The Hungarian Secretary of State for Health recently announced that starting in autumn 2016 a uniform contract template issued by the National Healthcare Services Centre (ÁEEK) must or should be used for clinical trials conducted in Hungary. In theory, the template should be used between the company initiating the clinical trial (sponsor) and the health care institution where the trial is carried out. The template is intended to simplify the contractual procedure and create a more predictable and transparent legal environment thereby enhancing Hungary’s competitiveness in this area. Several sectoral organisations welcome this idea.
Currently, there is no publicly available information regarding the content of the template, however certain preliminary questions may be raised in advance, such as:
- Who will be the parties to the uniform contract template? Will there be just one contract template with the hospital or will there be templates for different contracting parties (e.g. investigators, nurses)? More possibilities would be useful as different contractual setups may require different solutions.
- Will one contract template be sufficient to address different medical approaches, concepts and ideas? Presently, parties are relatively free to determine these within the framework of the laws. It is possible that the template will hinder this freedom.

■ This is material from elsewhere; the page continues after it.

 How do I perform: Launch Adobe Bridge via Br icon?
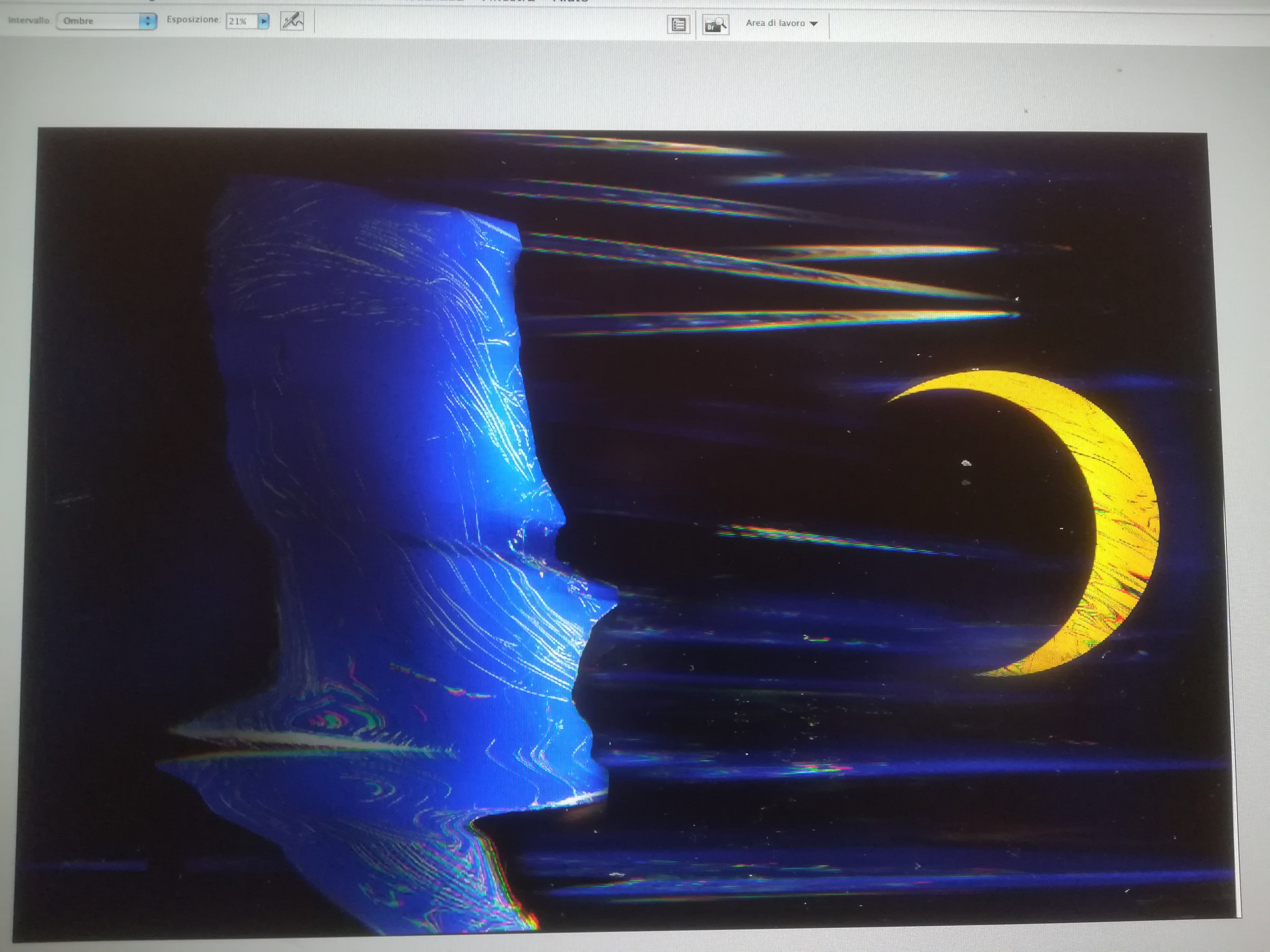(x=715, y=25)
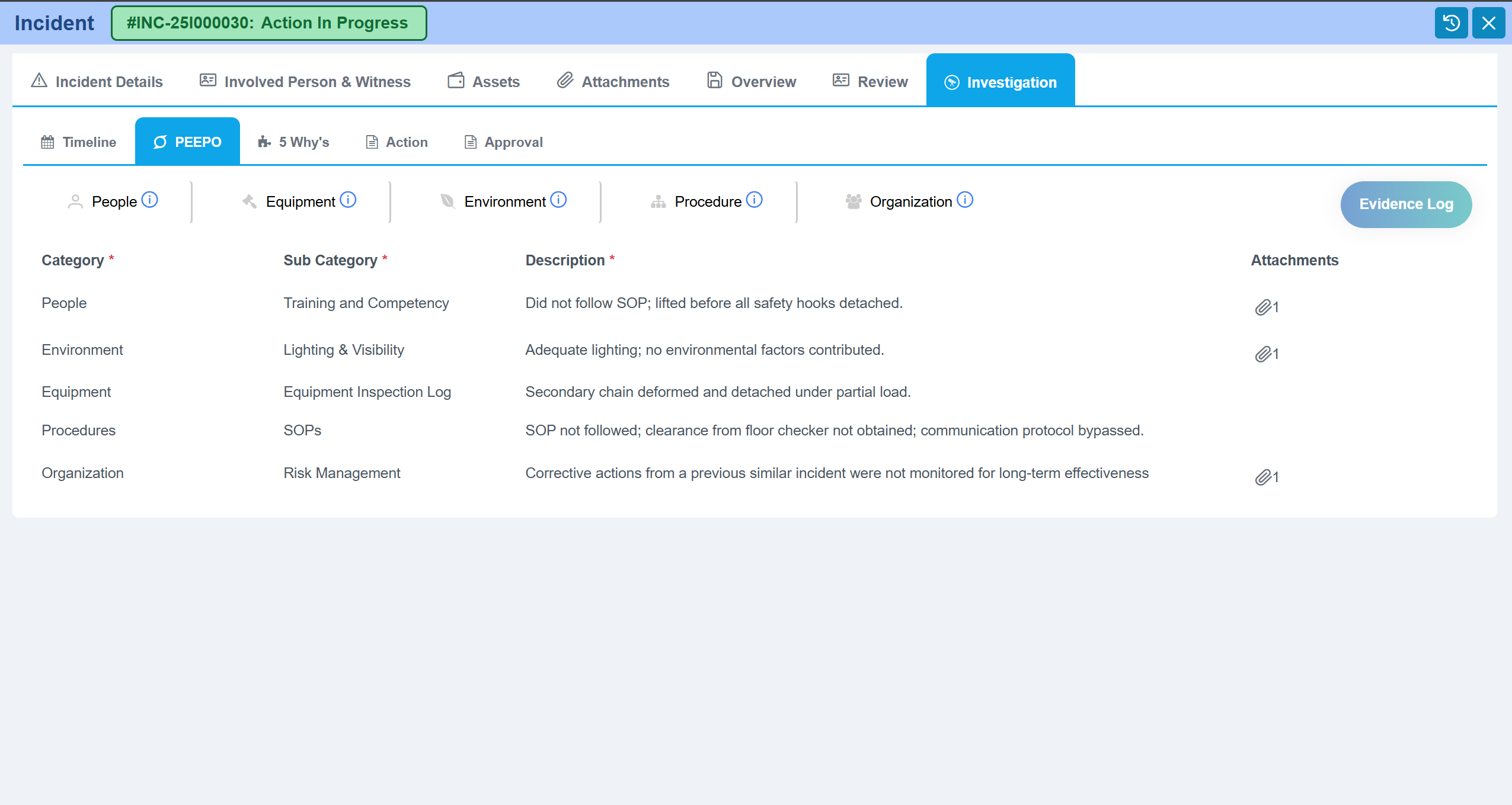Open Involved Person & Witness tab
Screen dimensions: 1512x805
tap(305, 82)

- Will there be any possibility for the parties to deviate from the content of the template agreement? If yes, to what extent and will it be subject to prior approval? In this respect it should be observed, amongst others, that in many cases similar trials are conducted simultaneously in different countries and it may be vital for the sponsors to ensure a certain level of harmony between them.
- Will the template be balanced for all parties? In order to ensure the anticipated effect, besides providing reasonable terms for the institutions, the template should also consider and reflect the interests of sponsors. The way the authority handles the most sensitive contractual terms, such e.g. indemnity, (limitation of) liability, insurance coverage, will be very important.
The government must consider questions such as these in order to be able to increase the number of clinical trials; an inflexible mandatory document might cause the opposite effect.
In addition to the uniform contract template, the Secretary of State for Health also mentioned a "common" database which would be available to doctors, researchers and patients e.g. to simplify the selection of patients participating in trials. Unfortunately, there is no further information available regarding its exact function, therefore it is uncertain how this database would affect clinical trials carried out in Hungary.
A more predictable environment may attract pharmaceutical companies, although it is still a question whether such new contract template(s) will be able to meet market demands and provide the necessary flexibility.